Cependant, après ajustement en fonction des valeurs de l'indice de masse corporelle (IMC) de la mère et de la présence d'un diabète sucré de type 2, l'IRM multivariable (MVMR) a indiqué que la consommation d'AS avec des céréales était associée négativement à une grossesse extra-utérine. Plus précisément, le risque de grossesse extra-utérine était 67 % plus faible chez les consommatrices de SA que chez les non-consommatrices.
Le risque de placenta praevia a également été réduit de 89 % avec la consommation d'AS dans les céréales. Cependant, le risque de rupture prématurée des membranes (PROM) augmentait de 62 % lorsque les AS étaient utilisés dans le café. Notamment, consommer trois tasses ou plus de café chaque jour au cours du premier trimestre est un facteur de risque indépendant de PROM, avec un risque double observé chez ces personnes par rapport à celles qui boivent moins de café.
D'autres effets indésirables n'étaient pas associés à la consommation d'AS.
Conclusions
La présente étude est la première à analyser systématiquement les associations causales entre la consommation de SA provenant de plusieurs aliments et boissons avec des APO sur la base de variations génétiques. Tout en évitant les limites des études observationnelles, la présente étude n’a identifié aucune preuve que la consommation de SA provoque un diabète gestationnel, une prise de poids pendant la grossesse ou une pré-éclampsie.

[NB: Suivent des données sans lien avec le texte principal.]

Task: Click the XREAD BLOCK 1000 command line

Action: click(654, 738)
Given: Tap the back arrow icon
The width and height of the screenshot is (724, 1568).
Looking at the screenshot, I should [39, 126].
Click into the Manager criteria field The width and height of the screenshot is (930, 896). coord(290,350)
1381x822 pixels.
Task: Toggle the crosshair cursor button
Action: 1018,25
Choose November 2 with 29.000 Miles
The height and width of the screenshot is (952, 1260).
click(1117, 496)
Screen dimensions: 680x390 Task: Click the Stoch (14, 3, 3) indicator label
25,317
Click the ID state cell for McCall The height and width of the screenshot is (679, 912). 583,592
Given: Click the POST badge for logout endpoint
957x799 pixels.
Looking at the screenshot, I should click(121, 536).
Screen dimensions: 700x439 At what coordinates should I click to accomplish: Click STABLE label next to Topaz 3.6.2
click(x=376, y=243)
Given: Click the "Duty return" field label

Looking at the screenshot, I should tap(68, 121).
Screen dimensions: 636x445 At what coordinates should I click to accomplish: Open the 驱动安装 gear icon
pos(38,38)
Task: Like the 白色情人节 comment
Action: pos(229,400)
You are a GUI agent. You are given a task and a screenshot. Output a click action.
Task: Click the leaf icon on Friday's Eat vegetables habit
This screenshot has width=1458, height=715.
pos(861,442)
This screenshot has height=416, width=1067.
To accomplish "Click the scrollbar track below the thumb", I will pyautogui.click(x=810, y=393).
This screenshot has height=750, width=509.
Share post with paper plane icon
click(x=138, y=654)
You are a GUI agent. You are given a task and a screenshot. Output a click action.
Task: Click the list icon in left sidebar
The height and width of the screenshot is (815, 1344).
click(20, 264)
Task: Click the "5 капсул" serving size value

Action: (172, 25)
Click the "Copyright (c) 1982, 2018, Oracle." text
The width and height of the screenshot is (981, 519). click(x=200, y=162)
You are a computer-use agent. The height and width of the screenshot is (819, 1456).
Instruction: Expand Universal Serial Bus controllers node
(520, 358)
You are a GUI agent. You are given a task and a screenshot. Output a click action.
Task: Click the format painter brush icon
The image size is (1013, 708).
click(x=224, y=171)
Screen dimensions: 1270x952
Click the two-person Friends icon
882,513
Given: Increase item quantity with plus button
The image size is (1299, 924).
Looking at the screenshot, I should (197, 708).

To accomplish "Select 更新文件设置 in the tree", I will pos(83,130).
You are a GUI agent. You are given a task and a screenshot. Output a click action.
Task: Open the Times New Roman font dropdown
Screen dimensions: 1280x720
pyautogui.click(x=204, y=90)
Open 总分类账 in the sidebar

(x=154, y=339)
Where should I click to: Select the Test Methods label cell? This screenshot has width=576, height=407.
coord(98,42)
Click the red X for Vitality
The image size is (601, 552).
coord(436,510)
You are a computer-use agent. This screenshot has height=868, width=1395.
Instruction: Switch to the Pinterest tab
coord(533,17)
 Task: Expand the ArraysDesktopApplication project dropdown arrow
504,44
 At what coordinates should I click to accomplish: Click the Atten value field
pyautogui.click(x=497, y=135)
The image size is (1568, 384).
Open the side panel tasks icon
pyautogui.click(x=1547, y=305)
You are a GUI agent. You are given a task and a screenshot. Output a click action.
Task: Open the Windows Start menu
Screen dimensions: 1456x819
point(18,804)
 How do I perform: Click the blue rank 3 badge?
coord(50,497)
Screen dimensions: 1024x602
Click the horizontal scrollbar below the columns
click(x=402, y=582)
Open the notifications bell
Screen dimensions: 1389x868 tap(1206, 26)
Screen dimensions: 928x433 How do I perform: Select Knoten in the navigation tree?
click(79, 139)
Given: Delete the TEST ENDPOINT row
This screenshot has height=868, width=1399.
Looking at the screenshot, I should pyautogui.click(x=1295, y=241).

Néanmoins, la PROM s'est avérée plus fréquente avec l'utilisation de la SA pendant la grossesse. Il a été constaté que la grossesse extra-utérine et le placenta praevia étaient réduits avec la consommation de SA. L'ajustement en fonction de l'IMC et du DT2 n'a pas modifié cette tendance, peut-être parce que ces personnes sont plus susceptibles d'utiliser des AS avec leurs céréales.
Des recherches supplémentaires sont nécessaires pour valider les associations causales identifiées dans la présente étude.